I order some Alumilte about six months ago (32oz kit) and used about 2/3rds of it right away. Today I decided to break in my new molds and cast some blanks. After measuring out both parts (equal by weight) and degassing them sepreratly I missed them until clear (about 2 minutes) added my Alumilte dye (man a little goes a long way) and mixed it with some mica powder for another 30 seconds. I noticed it was getting really warm so I got it poured and into my pressure pot. Total working time was less than five minutes. 

I noticed that within a minute of having the top on the pressure pot the extra resin I had in the cup was nearly solid. My question to this group is does age make this cure faster or was it the fact that it's summer and my shop was around 80 degrees that caused it to set so fast?


----------



## TimR (Jul 8, 2016)

In my limited experience...if you have a pretty good amount, or with a thickness of 1/4" or more...it will more readily harden. I've had some harden up on me while pouring it...that sucks. Just reinforces need to work quickly and get it under pressure. I know I've waited too long trying to improve the 'swirl' in the batch, but after that first couple minutes, don't wait around thinking it will harden slowly. 
I talked with a guy from Alumilite along with Curtis @TurnTex during the AAW symposium about shelf life on the Alumilite. Hopefully Curtis will see this note and speak up if I'm wrong, but if the A and B is kept in reasonable environment, you can probably expect 2 years life. If the B side get's gel-like, heat it up to about 120F - 130F to get it back to a liquid like state.


----------



## Frank A (Jul 8, 2016)

Does heating part B up cause it to cure faster?


----------



## TimR (Jul 8, 2016)

Frank A said:


> Does heating part B up cause it to cure faster?

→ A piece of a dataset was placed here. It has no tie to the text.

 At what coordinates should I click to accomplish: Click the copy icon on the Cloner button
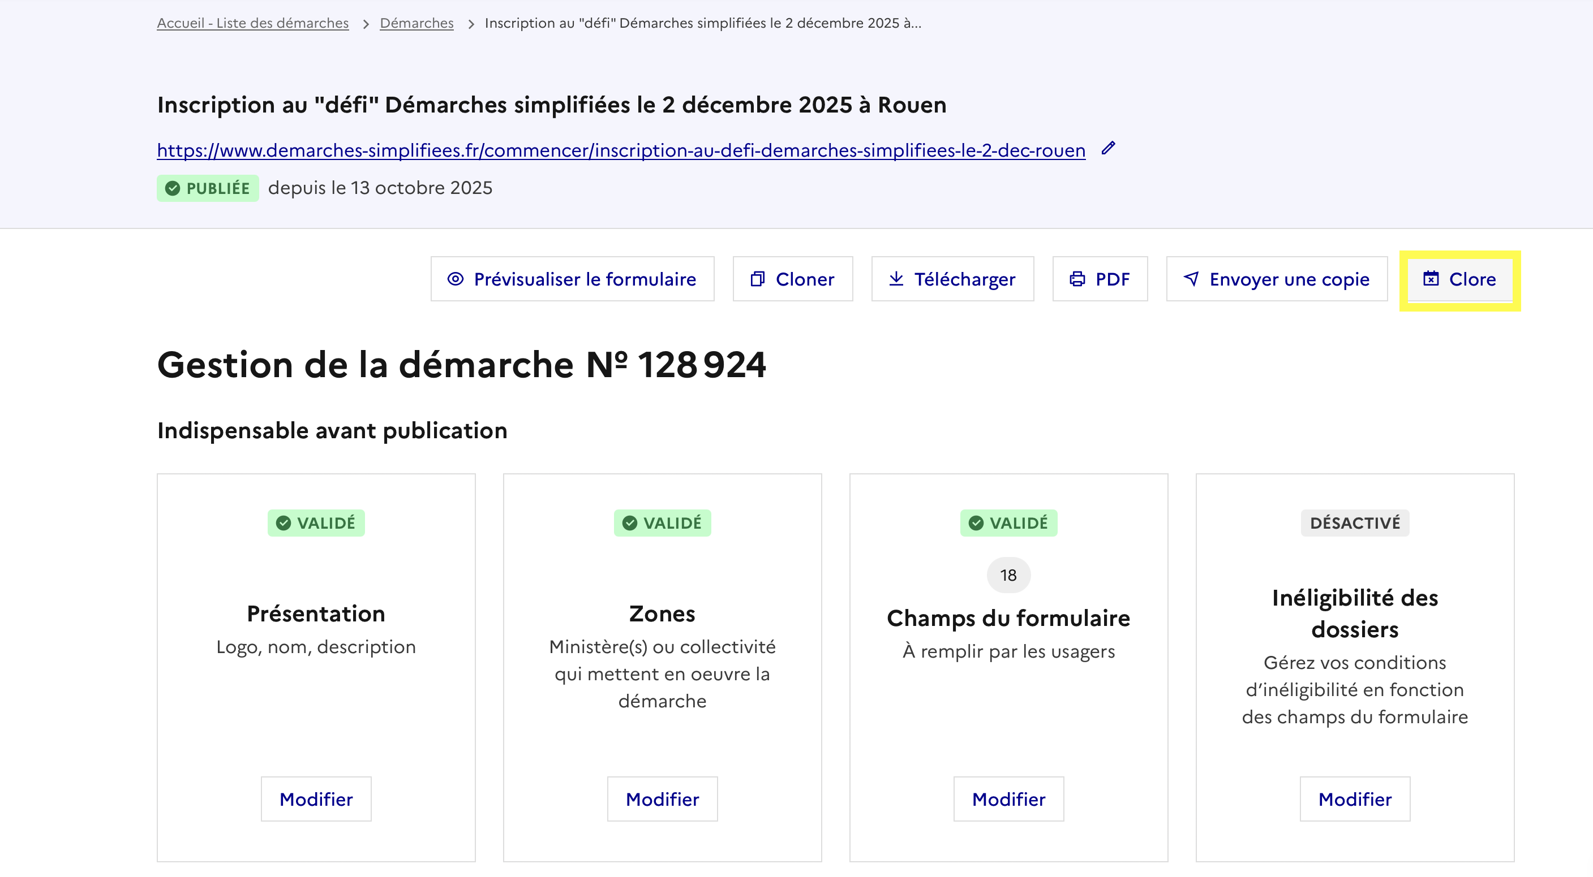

Don't think so. Give a call to the folks at Alumilite and ask, pretty good about getting questions answered. It may have been even higher in temp to adequately get rid of any entrained water. Seems like I asked them about that in context of my doing as you did, to degas them and effectively remove water.


----------



## TimR (Jun 11, 2019)

So, I had a chance to really push shelf life of Alumilite, and it had been opened before.
I started packing up my shop late in 2015 and to storage. No crazy temp swings where stored, but not used till recently. Gallon jugs, about 3/4 full each. The “B” side characteristically gel like, very thick. Couldn’t get cap off without destroying it. 
Put it in my dishwasher kiln overnight, 130F. 
Next day, loose enough to pour.
Has been equally long since vacuum pump had been run and all indications was it was locked up. I took a screwdriver to a slot at end of rotor (no disassembly reqd) and was able to free it up. 
I did a couple test pieces, degassing both A and B before mixing.
From all indications it looks like the stuff is still good. 
Took a couple pics of ‘kiln’ and vacuum tank along with test piece.
So, good 3-1/2 yrs it seems. I don’t think I’ll push my luck, will try to cast some more soon.

Reactions: Like 1 | Way Cool 4


----------